● **EXERCISE OBJECTIVE**: Output every line of the items below as a Markdown table with the columns No. and Line, numbering the rows and omitting blank lines.

● **MATERIAL**:
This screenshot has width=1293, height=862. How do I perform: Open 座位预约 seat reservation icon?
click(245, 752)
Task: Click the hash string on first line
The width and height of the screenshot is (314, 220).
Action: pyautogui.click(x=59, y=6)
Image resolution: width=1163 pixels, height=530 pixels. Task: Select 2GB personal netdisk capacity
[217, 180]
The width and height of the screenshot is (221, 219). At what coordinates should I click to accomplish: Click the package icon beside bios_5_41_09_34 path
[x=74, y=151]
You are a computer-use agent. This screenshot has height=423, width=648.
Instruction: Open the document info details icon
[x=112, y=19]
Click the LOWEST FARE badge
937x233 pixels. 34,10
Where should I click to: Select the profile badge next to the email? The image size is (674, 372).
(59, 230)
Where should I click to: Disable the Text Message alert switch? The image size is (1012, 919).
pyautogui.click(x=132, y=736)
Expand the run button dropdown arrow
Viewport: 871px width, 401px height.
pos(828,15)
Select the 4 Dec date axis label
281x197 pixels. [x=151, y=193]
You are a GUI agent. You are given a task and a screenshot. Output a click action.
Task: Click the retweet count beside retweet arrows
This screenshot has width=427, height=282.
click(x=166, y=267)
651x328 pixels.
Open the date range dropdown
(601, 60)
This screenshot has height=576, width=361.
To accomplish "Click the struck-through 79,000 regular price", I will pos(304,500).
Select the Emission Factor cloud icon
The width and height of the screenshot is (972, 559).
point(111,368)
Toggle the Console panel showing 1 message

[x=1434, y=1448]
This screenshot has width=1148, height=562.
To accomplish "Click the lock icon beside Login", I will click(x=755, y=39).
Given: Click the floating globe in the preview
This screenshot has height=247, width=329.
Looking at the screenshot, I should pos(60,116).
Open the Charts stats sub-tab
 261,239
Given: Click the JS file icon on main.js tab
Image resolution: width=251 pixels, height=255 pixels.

● **RESPONSE FOR THIS EXERCISE**:
| No. | Line |
|---|---|
| 1 | This screenshot has width=1293, height=862. How do I perform: Open 座位预约 seat reservation icon? |
| 2 | click(245, 752) |
| 3 | Task: Click the hash string on first line |
| 4 | The width and height of the screenshot is (314, 220). |
| 5 | Action: pyautogui.click(x=59, y=6) |
| 6 | Image resolution: width=1163 pixels, height=530 pixels. Task: Select 2GB personal netdisk capacity |
| 7 | [217, 180] |
| 8 | The width and height of the screenshot is (221, 219). At what coordinates should I click to accomplish: Click the package icon beside bios_5_41_09_34 path |
| 9 | [x=74, y=151] |
| 10 | You are a computer-use agent. This screenshot has height=423, width=648. |
| 11 | Instruction: Open the document info details icon |
| 12 | [x=112, y=19] |
| 13 | Click the LOWEST FARE badge |
| 14 | 937x233 pixels. 34,10 |
| 15 | Where should I click to: Select the profile badge next to the email? The image size is (674, 372). |
| 16 | (59, 230) |
| 17 | Where should I click to: Disable the Text Message alert switch? The image size is (1012, 919). |
| 18 | pyautogui.click(x=132, y=736) |
| 19 | Expand the run button dropdown arrow |
| 20 | Viewport: 871px width, 401px height. |
| 21 | pos(828,15) |
| 22 | Select the 4 Dec date axis label |
| 23 | 281x197 pixels. [x=151, y=193] |
| 24 | You are a GUI agent. You are given a task and a screenshot. Output a click action. |
| 25 | Task: Click the retweet count beside retweet arrows |
| 26 | This screenshot has width=427, height=282. |
| 27 | click(x=166, y=267) |
| 28 | 651x328 pixels. |
| 29 | Open the date range dropdown |
| 30 | (601, 60) |
| 31 | This screenshot has height=576, width=361. |
| 32 | To accomplish "Click the struck-through 79,000 regular price", I will pos(304,500). |
| 33 | Select the Emission Factor cloud icon |
| 34 | The width and height of the screenshot is (972, 559). |
| 35 | point(111,368) |
| 36 | Toggle the Console panel showing 1 message |
| 37 | [x=1434, y=1448] |
| 38 | This screenshot has width=1148, height=562. |
| 39 | To accomplish "Click the lock icon beside Login", I will click(x=755, y=39). |
| 40 | Given: Click the floating globe in the preview |
| 41 | This screenshot has height=247, width=329. |
| 42 | Looking at the screenshot, I should pos(60,116). |
| 43 | Open the Charts stats sub-tab |
| 44 |  261,239 |
| 45 | Given: Click the JS file icon on main.js tab |
| 46 | Image resolution: width=251 pixels, height=255 pixels. |